Fu allora che notò l’altra macchina nel parcheggio. Una berlina Buick grigia, con un uomo seduto al posto di guida. Bianco, sulla trentina, capelli castano scuro tagliati corti. Si era fermato vicino alla ricezione, ma il muso dell’auto era puntato verso la porta davanti alla quale stava Darren. Lo aveva visto uscire dalla camera di Randie, e ora aprì la portiera. Il ranger portò la mano al calcio della Colt e gli intimò di fermarsi, ma l’altro o non lo sentì o se ne fregò, perché continuò a camminare. Camicia button-down scozzese sotto una giacca sportiva marrone, un paio di Rockport ai piedi. Portava gli occhiali, ma forse era ora di cambiarli: soltanto quando fu a pochi passi dal ranger sembrò accorgersi della pistola e del distintivo sul suo petto. Si fermò di colpo, lasciando cadere una borsa di cuoio sformata sull’asfalto bagnato. Era più giovane di quanto Darren avesse creduto sulle prime. Impossibile che quel ragazzo avesse vissuto tre decenni.

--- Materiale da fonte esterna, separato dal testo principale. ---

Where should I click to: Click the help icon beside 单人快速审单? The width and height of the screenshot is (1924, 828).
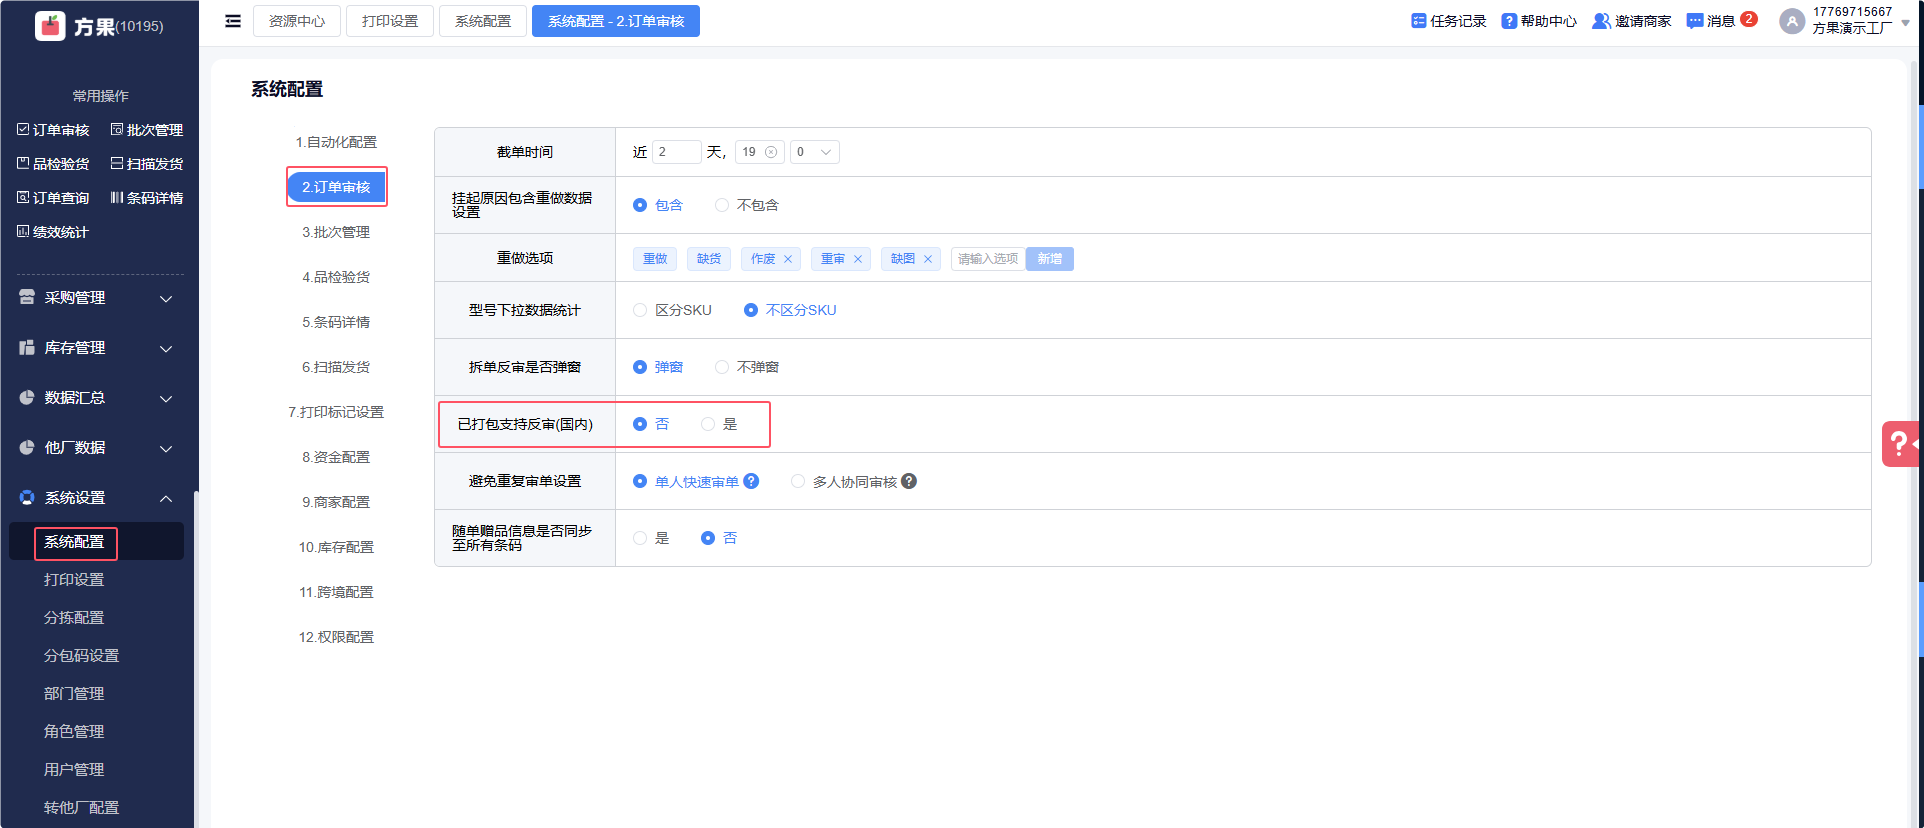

Portò una mano dietro la schiena a prendere qualcosa, e Darren sentì tutto il sangue del suo corpo affluire al dito sul grilletto mentre gli montava dentro l’ebbrezza dello sparatore, un senso di potere che alterava la mente, acuendo la vista e l’udito mentre la ragione recedeva in un distante grigiore. Eseguì una scansione rapida: la borsa da postino, i calzoni kaki informi… Abbassò la pistola nello stesso istante in cui l’altro estraeva un portafoglio di pelle dalla tasca posteriore. Tirò il fiato – non si era nemmeno reso conto di averlo trattenuto – e gli si allargò il cuore per il sollievo. L’uomo aveva soltanto anticipato la sua richiesta di mostrargli i documenti. Quando Randie, qualche minuto più tardi, uscì dalla camera, Darren le presentò Chris Wozniak, del Chicago Tribune. Il mondo là fuori era arrivato a Lark, e aveva domande da fare.